Short answer: Not completely.
Explanation:
Even if you give an AI a document, it may still mix in what it already “knows” from training. Techniques like retrieval-augmented generation (RAG) can make it focus on your document, but you can’t force it to ignore all outside knowledge.
6. If the AI gives me an answer with citations, can I trust them?
Short answer: No.
Explanation:
AI sometimes fabricates sources (“hallucinations”) or misuses real sources. Some systems try to double-check references, but mistakes still slip through. Best practice: always click the link or check the source yourself.
7. If modern AI can handle very long documents, do we still need RAG?
Short answer: Yes, RAG is still useful.
Explanation:
Even though new AIs can handle millions of words at once, giving them everything isn’t always wise:
They may miss important details buried in the middle.
More text = more cost and slower answers.
Quality often improves when only the most relevant information is fed in.
That’s why RAG, selecting and prioritising the right info, is (still) a valuable step.
8. Can we completely eliminate hallucinations (made-up answers)?
Short answer: No, not today.
Explanation:
AI generates text by predicting patterns, not by fact-checking against a database.

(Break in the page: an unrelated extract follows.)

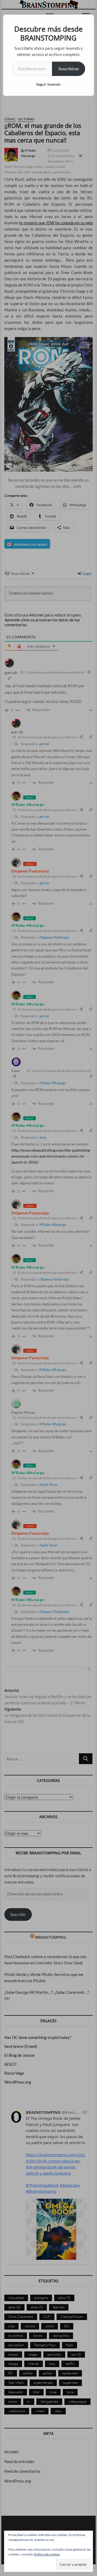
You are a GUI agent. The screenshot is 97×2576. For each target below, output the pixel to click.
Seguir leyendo (48, 84)
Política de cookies (47, 2554)
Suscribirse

That means hallucinations are built into how it works. Not a bug, a feature.
But we can reduce them with:
Careful prompts. Learn how to write them here
Feeding the AI your own trusted data (RAG)
Post-checking answers with external tools or rules
We can lower the risk, but we cannot eliminate it.
9. Since mistakes happen, how do we check answers efficiently?
Short answer: Mix automation with human review (“human-in-the-loop”).
Explanation:
For open-ended work (such as reports), humans should review, but not every answer; only the risky or important ones.
For structured tasks (like generating code or tables), you can test or validate automatically.
Some companies use an AI judge (a second model that checks the first). This is faster but not perfect; it can also hallucinate.
The best strategy is a balance: let machines check what they can, and have people review the rest.
10. Can I guarantee that AI gives the same answer every time?
Short answer: No.
Explanation:
Even if you ask the same question word-for-word, AI answers may vary slightly. You can reduce variation by:
Fixing the randomness setting (“temperature = 0”)
Locking the model version
Running the system yourself instead of through a vendor
But to truly guarantee identical wording, you’d need to store the first answer and reuse it. Otherwise, expect differences. Please read our detailed explanation about this here.
Executives don’t need to become AI engineers, but understanding these basics helps avoid costly mistakes. With the right mental model, you’ll know when to trust the AI, when to verify, and how to guide your teams in using it effectively.